Datacube Tools

This (still experimental) module is intended to easily prepare SAR scenes processed by pyroSAR for ingestion into an Open Data Cube.

from pyroSAR.datacube_util import Product, Dataset
from pyroSAR.ancillary import find_datasets

# find pyroSAR files by metadata attributes
archive_s1 = '/.../sentinel1/GRD/processed'
scenes_s1 = find_datasets(archive_s1, sensor=('S1A', 'S1B'), acquisition_mode='IW')

# group the found files by their file basenames
# files with the same basename are considered to belong to the same dataset
grouped = groupby(scenes_s1, 'outname_base')

# define the polarization units describing the data sets
units = {'VV': 'backscatter VV', 'VH': 'backscatter VH'}

# create a new product
with Product(name='S1_GRD_index',
             product_type='gamma0',
             description='Gamma Naught RTC backscatter') as prod:

    for dataset in grouped:
        with Dataset(dataset, units=units) as ds:

            # add the dataset to the product
            prod.add(ds)

            # parse datacube indexing YMLs from product and data set metadata
            prod.export_indexing_yml(ds, 'yml_index_outdir')

    # write the product YML
    prod.write('yml_product')

    # print the product metadata which is written to the product YML
    print(prod)

class pyroSAR.datacube_util.Dataset(filename, units='DN')[source]

Bases: object

A general class describing dataset information required for creating ODC YML files

Parameters:

filename (str, list, Dataset) – the product to be used; either an existing Dataset object or a (list of) file(s) matching the pyroSAR naming pattern, i.e. that can be parsed by pyroSAR.ancillary.parse_datasetname()
units (str or dict) – the units of the product measurement

__add__(dataset)[source]

override the + operator.

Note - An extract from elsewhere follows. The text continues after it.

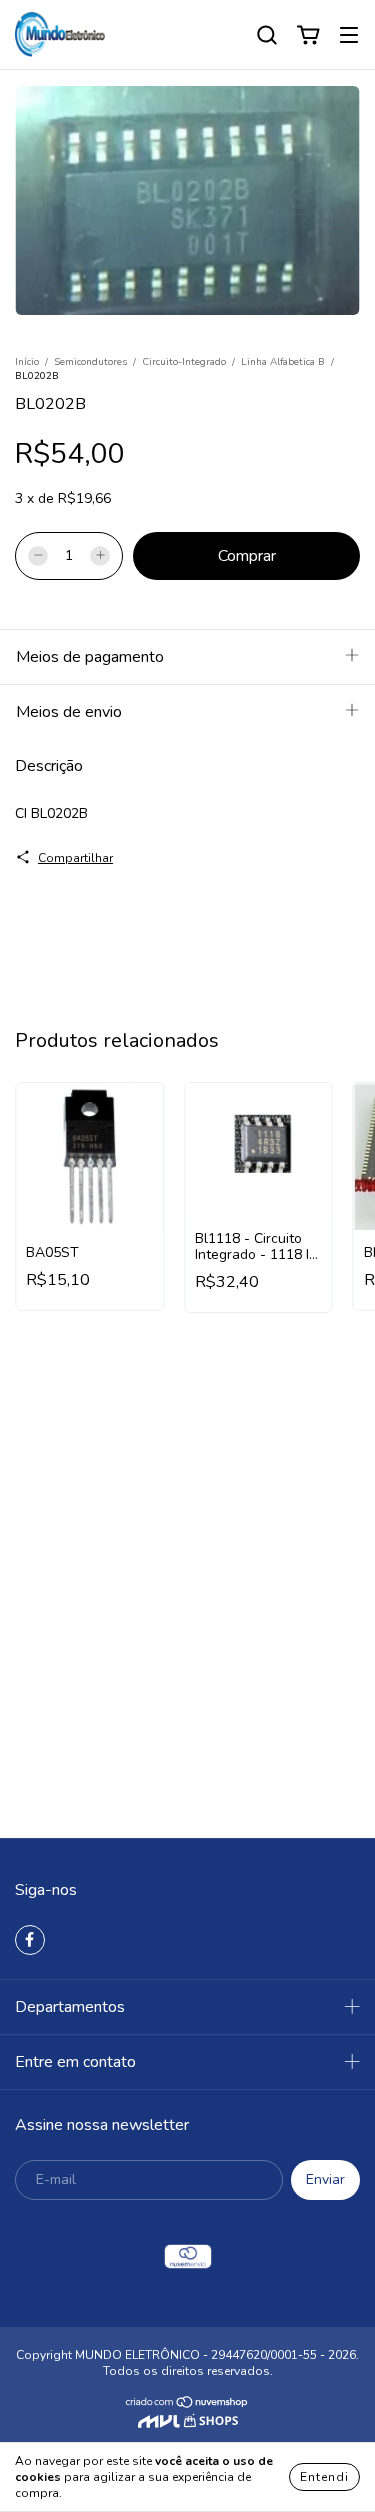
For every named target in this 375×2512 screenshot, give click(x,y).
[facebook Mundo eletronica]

This is intended to easily combine two Dataset objects, which were created from different files belonging to the same measurement, e.g. two GeoTIFFs with one polarization each.

Parameters:: dataset (Dataset) – the dataset to add to the current one
Returns:: the combination of the two
Return type:: Dataset

__radd__(dataset)[source]

similar to Dataset.__add__() but for function sum(), e.g. sum([Dataset1, Dataset2])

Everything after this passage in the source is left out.